To do:
Reproduce the listing without changes, beginning at the line that contains "Given: Switch to the Δορυφόρος satellite view" and stopping after the line that contains "Action: point(722,287)". Leave the pictures out of your answer.

Material for this task:
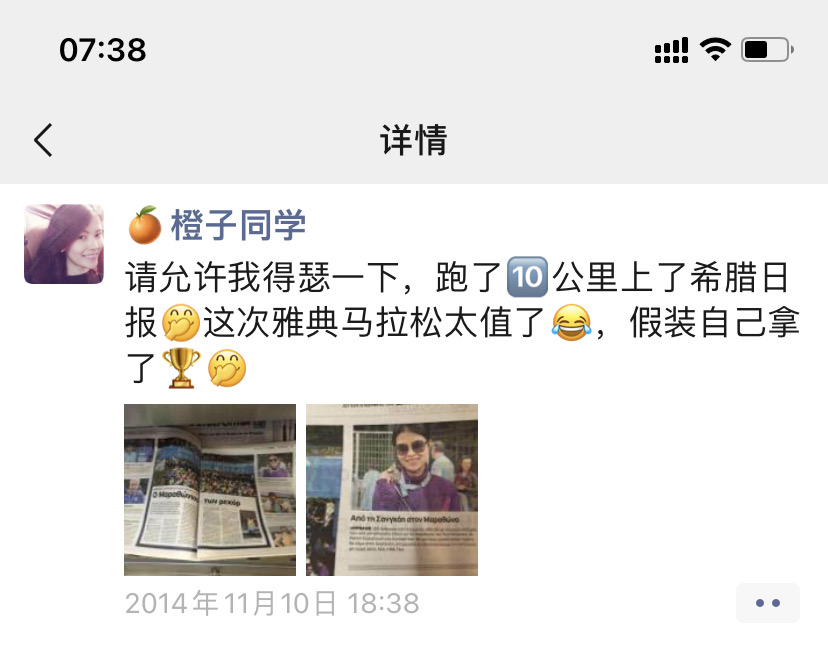Tap the text 这次雅典马拉松太值了
The image size is (828, 655).
pyautogui.click(x=374, y=322)
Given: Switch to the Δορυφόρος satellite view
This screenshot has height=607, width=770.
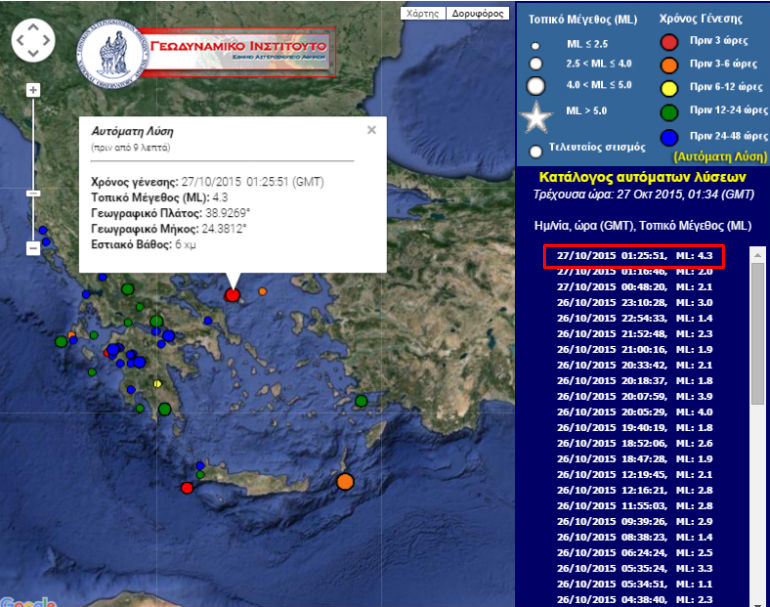Looking at the screenshot, I should pyautogui.click(x=477, y=14).
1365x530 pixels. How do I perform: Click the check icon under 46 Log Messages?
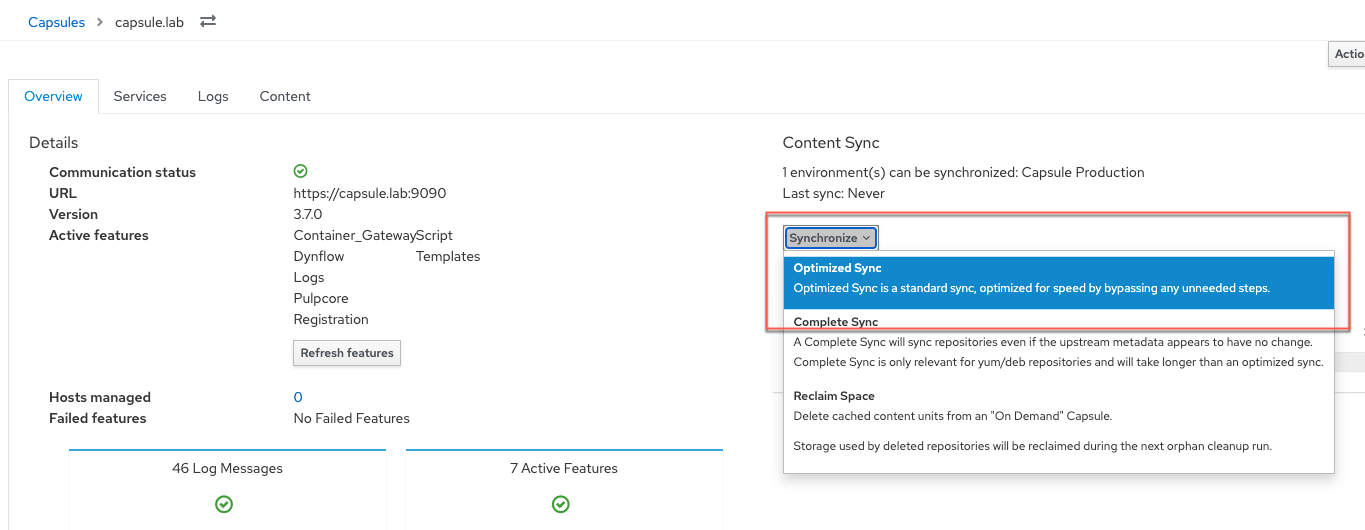pyautogui.click(x=224, y=504)
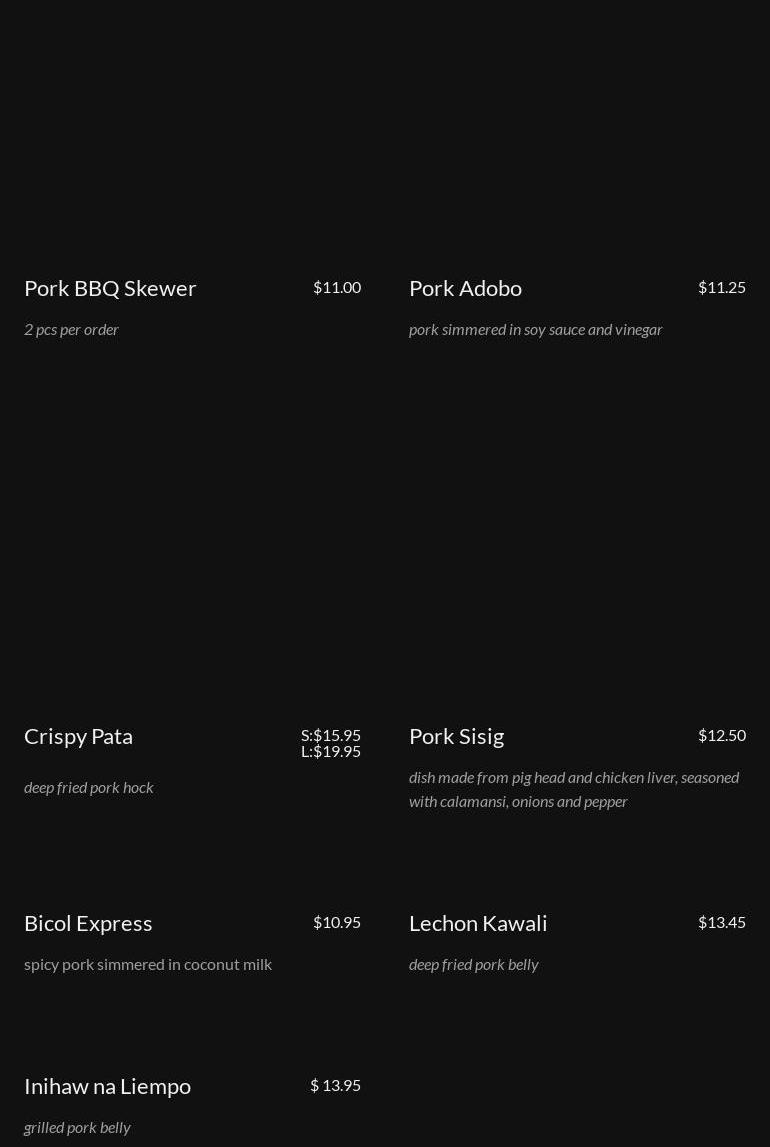The image size is (770, 1147).
Task: Select the $11.25 Pork Adobo price
Action: point(722,287)
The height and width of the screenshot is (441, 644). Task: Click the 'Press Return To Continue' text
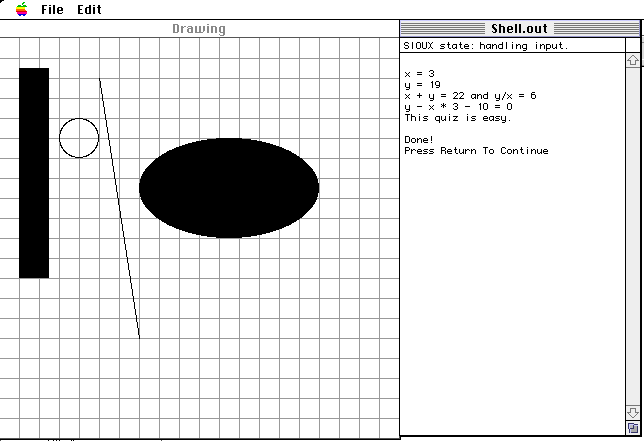(476, 151)
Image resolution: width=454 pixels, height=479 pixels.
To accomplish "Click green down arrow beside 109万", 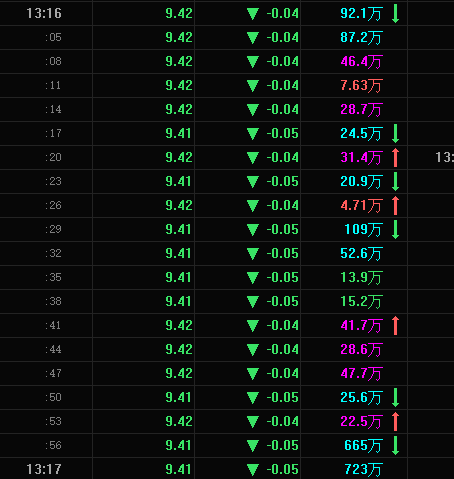I will pos(396,229).
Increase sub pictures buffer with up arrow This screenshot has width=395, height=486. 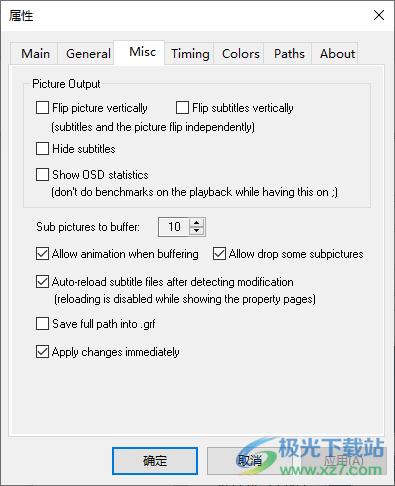[x=197, y=223]
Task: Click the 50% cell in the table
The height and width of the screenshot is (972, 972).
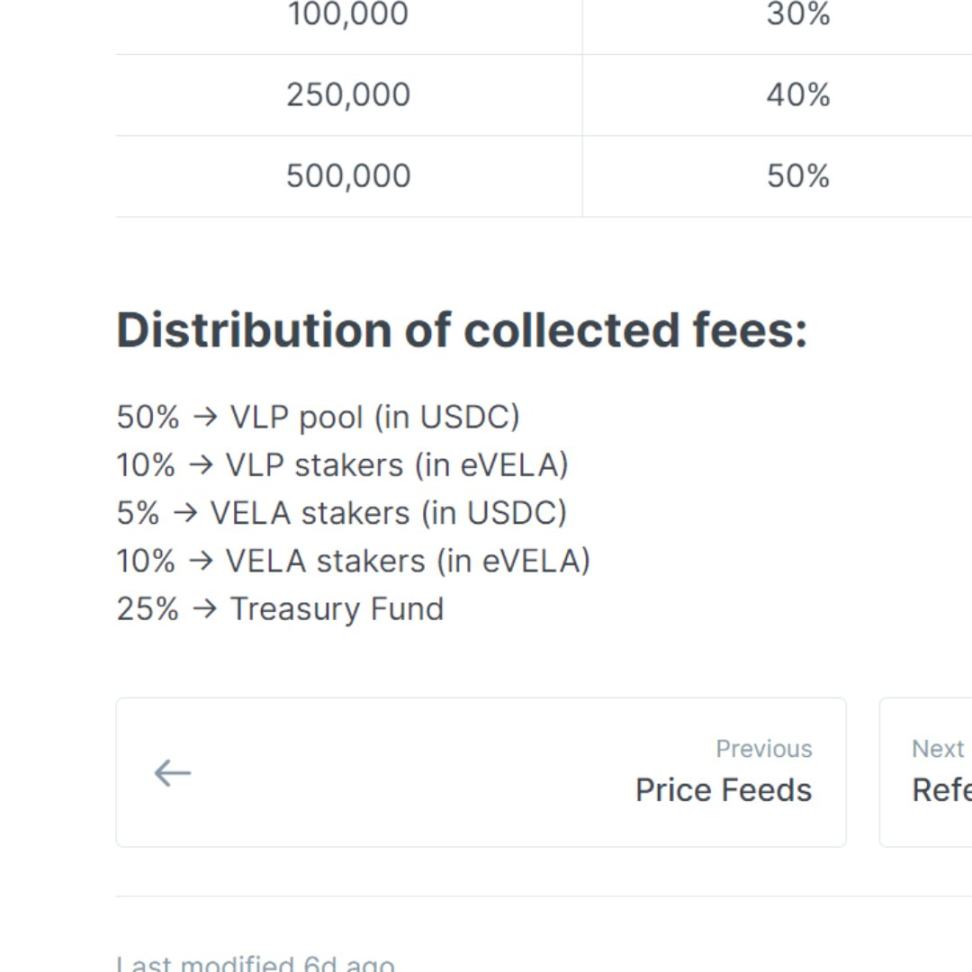Action: point(798,176)
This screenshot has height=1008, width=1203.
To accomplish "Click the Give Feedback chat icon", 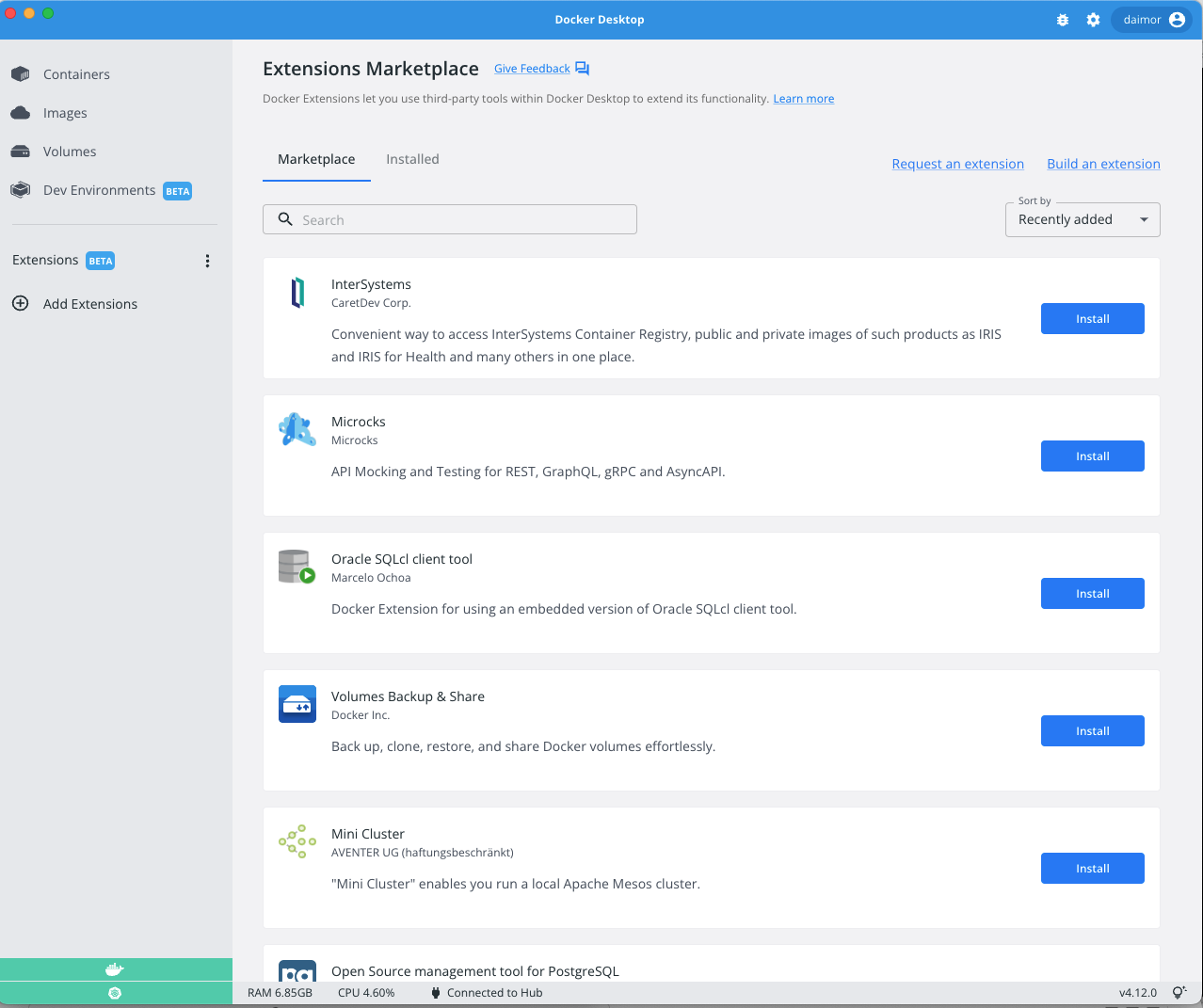I will coord(582,69).
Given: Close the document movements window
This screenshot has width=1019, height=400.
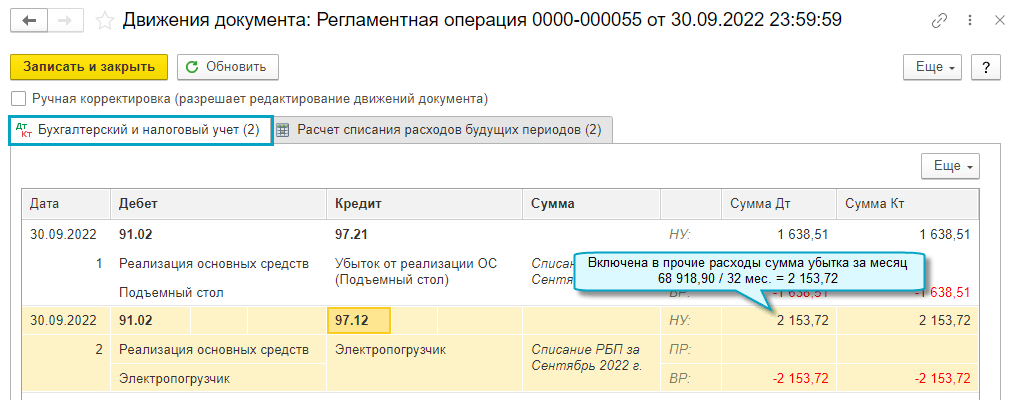Looking at the screenshot, I should pyautogui.click(x=996, y=20).
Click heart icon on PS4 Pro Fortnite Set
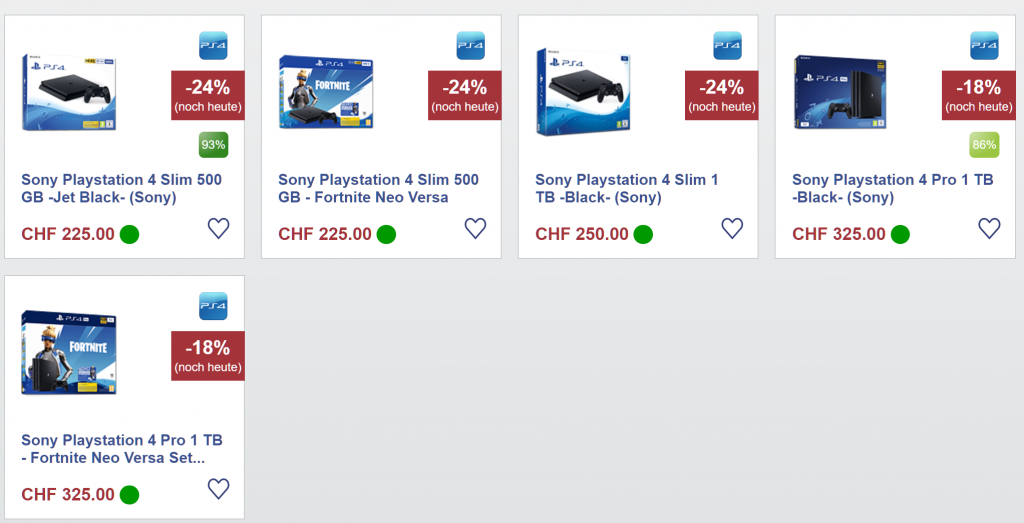Image resolution: width=1024 pixels, height=523 pixels. [219, 489]
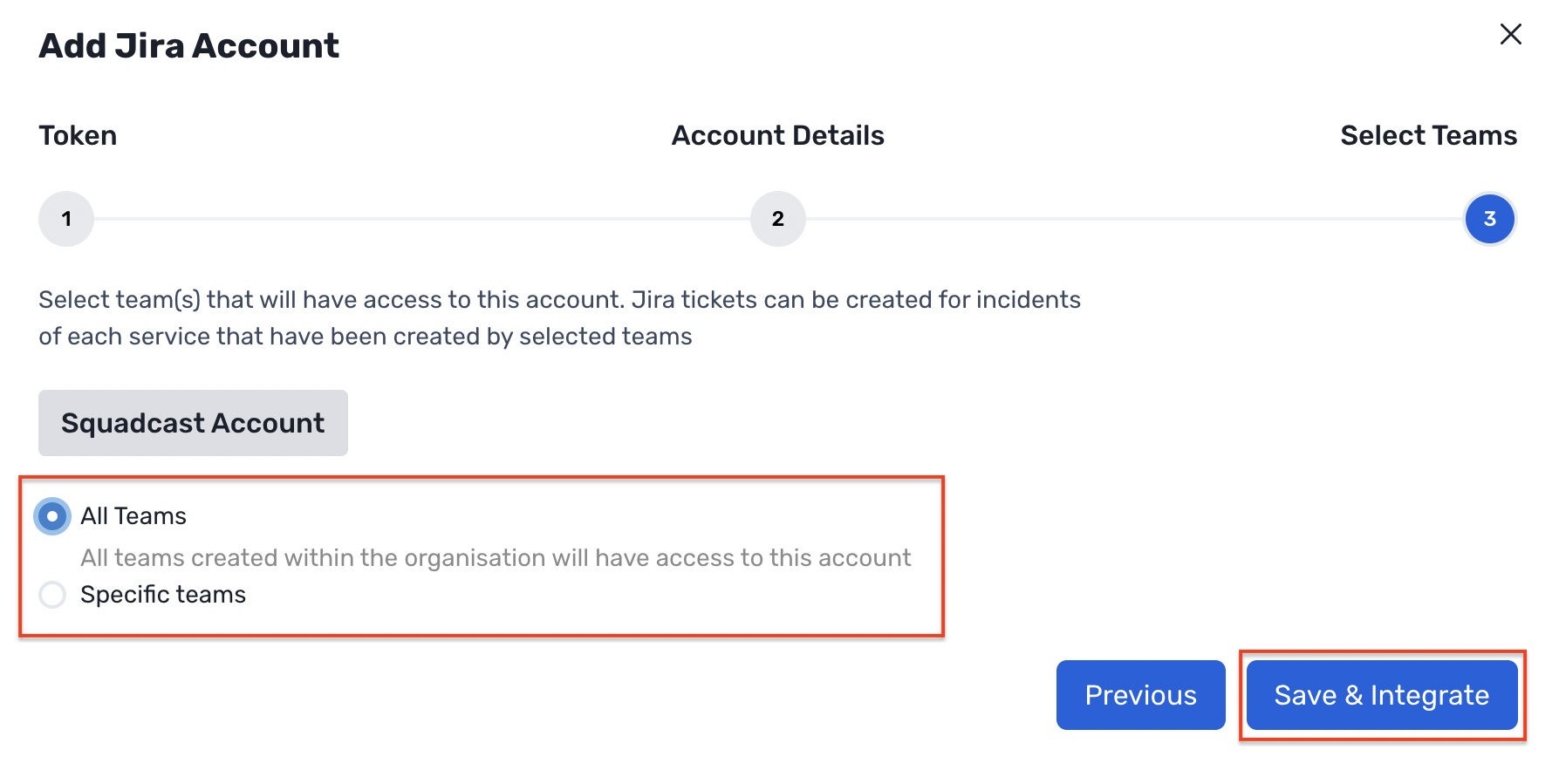Click the Add Jira Account title

click(x=188, y=45)
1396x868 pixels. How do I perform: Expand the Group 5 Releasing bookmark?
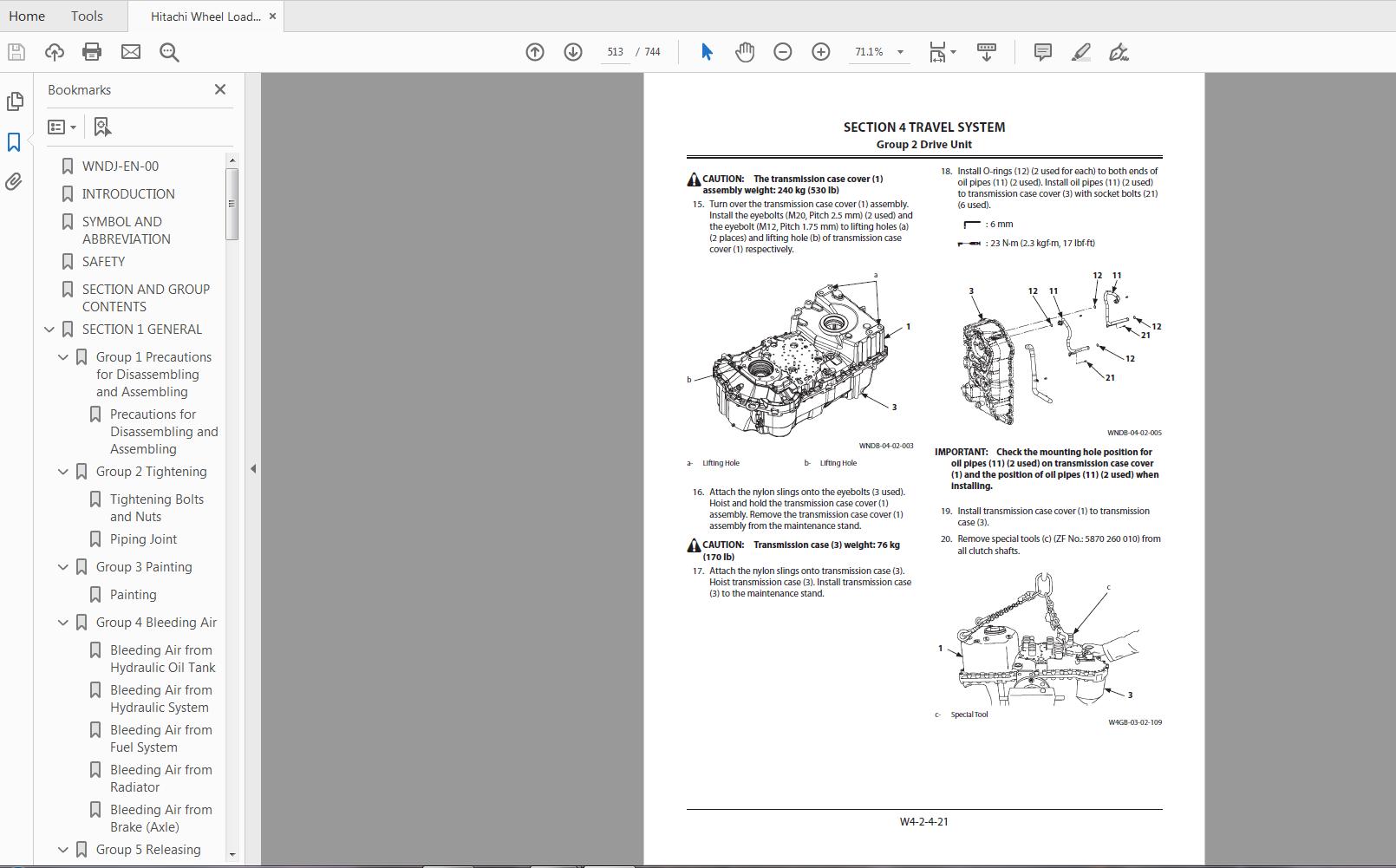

Finished task:
Given: Switch to the Δορυφόρος satellite view
This screenshot has height=607, width=770.
Looking at the screenshot, I should pyautogui.click(x=477, y=14).
1365x530 pixels. How do I perform: Click the check icon under 46 Log Messages?
pyautogui.click(x=224, y=504)
The image size is (770, 1147).
Task: Select the $11.25 Pork Adobo price
Action: point(722,287)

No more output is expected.